At reading the problem I thought it needed to be a lossless compression algorithm to generate a unique id.

The most basic compression is run length encoding on the bits that make the url. Or a dictionary compression on bit patterns such as Lempel, Ziv, Welch compression AKA LZW or LZ compression. However there is some storage overhead and for short URLs you will have trouble getting a smaller url than the original.

##Random id?

Your solution stores the original url mapped to a random index. There is no need for a compression or even a hash as all you need is a unique id per URL.

To generate an unique id you need only the number line. JS Number can generate 9e15 unique ids, that's a new id every millisecond for the next quarter million years (twice that if you include negatives).

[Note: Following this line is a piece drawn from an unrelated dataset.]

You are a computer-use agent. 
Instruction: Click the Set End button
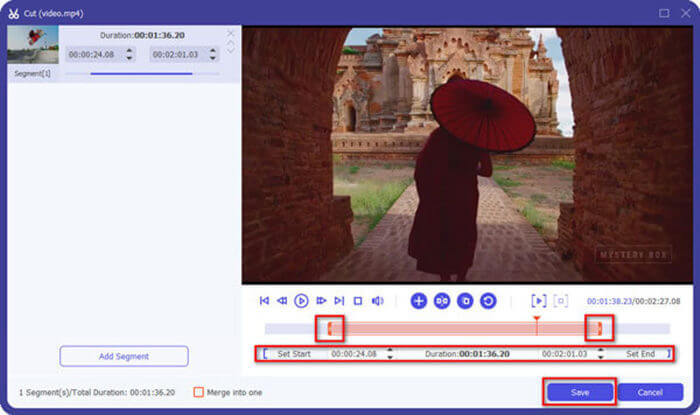(x=640, y=354)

You can also compress the id by converting the id to base 36 (the max base for Number.toString(radix)) thus the longest encoding is "2gosa7pa2gv" and the shortest is "0" and you need store only one 64bit double for the short url.

See Example

##Bug?

Your function returns a different short url for the same long url.

##Example

  • Simple index encoding, there is room for lots of optimization in storage.

  • Produces safe urls using only a-z0-9 to encode.

  • There is a limit as it does rely on the hashing function (Chance of a clash) of the JS engine.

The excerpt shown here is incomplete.